だいぶ前に注文しておいたラサール四重奏団によるベートーヴェンの後期の四重奏曲集が届きました。入荷は予定より早かったのですがマルチバイを利用していたので他のCDの入荷が遅れていたので今になってしまいました。
さて、何を聴こうか?全部を一気に聴き通すような根性も根気もないので、まずは一曲。選んだのは一番好きな14番です。

131la.jpg

この曲は好きですが分かっている訳ではありません。よくこの曲がようやく分かって聴けるようになった、そんなことを言いますが、どうもこの曲には当てはまらないような気がしています。第1楽章、曖昧模糊とした響き、何だかよく分かりません。以前は分からないのでそこで止めてしまったのですが、この分からないところが面白いと思うようになったのです。とらえ所がないので聴くたびに印象が異なり面白い。なんていったら言葉の遊びのようになってしまいそうですが、最近はそう思うのです。
この14番で好きなのはカペーの古い演奏です。それを聴くと別世界に連れていかれるよう、その稟とした佇まい、いい意味での気品ある軽み。演奏様式が古いという批判もあるようですが自分には現実離れしたような音楽が一層引き立つようでこの曲に相応しいと思えるのです。

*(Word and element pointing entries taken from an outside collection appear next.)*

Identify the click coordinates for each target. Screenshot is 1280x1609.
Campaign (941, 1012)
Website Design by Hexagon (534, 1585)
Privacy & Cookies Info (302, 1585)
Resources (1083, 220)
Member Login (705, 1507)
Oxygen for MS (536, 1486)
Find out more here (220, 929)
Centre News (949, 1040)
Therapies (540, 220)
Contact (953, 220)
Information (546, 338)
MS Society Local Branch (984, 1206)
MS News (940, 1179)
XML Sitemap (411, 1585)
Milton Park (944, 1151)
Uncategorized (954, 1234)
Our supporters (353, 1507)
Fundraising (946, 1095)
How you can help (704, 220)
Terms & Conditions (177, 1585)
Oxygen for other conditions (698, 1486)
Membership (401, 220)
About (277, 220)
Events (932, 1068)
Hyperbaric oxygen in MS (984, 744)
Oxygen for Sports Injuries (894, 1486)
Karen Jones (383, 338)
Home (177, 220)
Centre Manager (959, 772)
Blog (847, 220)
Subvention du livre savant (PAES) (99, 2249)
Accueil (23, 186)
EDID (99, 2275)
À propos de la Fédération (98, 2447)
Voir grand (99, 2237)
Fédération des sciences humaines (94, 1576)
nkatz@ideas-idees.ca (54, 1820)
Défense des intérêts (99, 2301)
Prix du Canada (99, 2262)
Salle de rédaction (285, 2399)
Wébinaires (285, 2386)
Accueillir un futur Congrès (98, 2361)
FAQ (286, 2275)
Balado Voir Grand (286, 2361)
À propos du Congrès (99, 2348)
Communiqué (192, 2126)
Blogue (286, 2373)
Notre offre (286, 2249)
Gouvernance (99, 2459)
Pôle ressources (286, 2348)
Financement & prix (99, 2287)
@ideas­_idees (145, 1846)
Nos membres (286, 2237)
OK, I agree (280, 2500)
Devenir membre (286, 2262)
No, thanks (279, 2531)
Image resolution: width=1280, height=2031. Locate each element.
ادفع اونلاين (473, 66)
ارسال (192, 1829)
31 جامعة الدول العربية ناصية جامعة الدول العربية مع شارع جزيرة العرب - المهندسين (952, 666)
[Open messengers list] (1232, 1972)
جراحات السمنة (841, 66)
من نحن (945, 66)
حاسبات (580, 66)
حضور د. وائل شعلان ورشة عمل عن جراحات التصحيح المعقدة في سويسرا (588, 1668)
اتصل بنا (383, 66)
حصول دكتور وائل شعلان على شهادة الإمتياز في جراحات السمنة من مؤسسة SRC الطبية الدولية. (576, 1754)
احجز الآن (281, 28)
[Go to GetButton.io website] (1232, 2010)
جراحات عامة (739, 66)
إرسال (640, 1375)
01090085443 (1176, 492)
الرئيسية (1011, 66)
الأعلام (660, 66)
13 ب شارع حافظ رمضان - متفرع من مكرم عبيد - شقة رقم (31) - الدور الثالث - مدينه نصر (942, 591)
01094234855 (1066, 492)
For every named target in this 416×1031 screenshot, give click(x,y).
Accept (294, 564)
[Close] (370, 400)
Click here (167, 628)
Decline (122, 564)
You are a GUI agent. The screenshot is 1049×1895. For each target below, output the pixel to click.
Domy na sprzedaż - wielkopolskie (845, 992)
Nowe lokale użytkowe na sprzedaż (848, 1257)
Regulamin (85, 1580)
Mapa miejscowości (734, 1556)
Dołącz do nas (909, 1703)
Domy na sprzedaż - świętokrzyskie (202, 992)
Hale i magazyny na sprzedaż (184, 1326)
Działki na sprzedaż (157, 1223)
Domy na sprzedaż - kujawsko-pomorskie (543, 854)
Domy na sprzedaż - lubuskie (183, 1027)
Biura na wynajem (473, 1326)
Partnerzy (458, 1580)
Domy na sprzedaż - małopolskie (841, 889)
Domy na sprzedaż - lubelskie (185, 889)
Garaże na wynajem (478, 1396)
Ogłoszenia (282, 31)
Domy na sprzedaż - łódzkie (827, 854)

で、ラサールの演奏です。わたくし高い評価は聞いていましたが、演奏を聴くのは正真正銘始めてでした。FM等でも聴いたことが無かったのです。
聴いてみました。思った通りの鮮烈なベートーヴェンです。曖昧さを許さないような鋭く踏み込んだベートーヴェン。いつもは鼻歌気分で聴いている第1楽章などはそんな気分で聴くことを許さない厳しさと強さ。ピチカートの一つひとつの音にも強い意志を感じさせ、これは襟を正してきかなくちゃ、そう思わせるベートーヴェンです。まあ、この曲自体がそういうものを感じさせるものと思うのですが、特に5~7楽章などはこうまで徹底されちゃうと私のような軟弱な人間には負担になってしまいます。もっと人間を鍛えなくちゃダメです。もう無理ですが(^^ゞ バリリの優しい演奏が聴きたくなりました。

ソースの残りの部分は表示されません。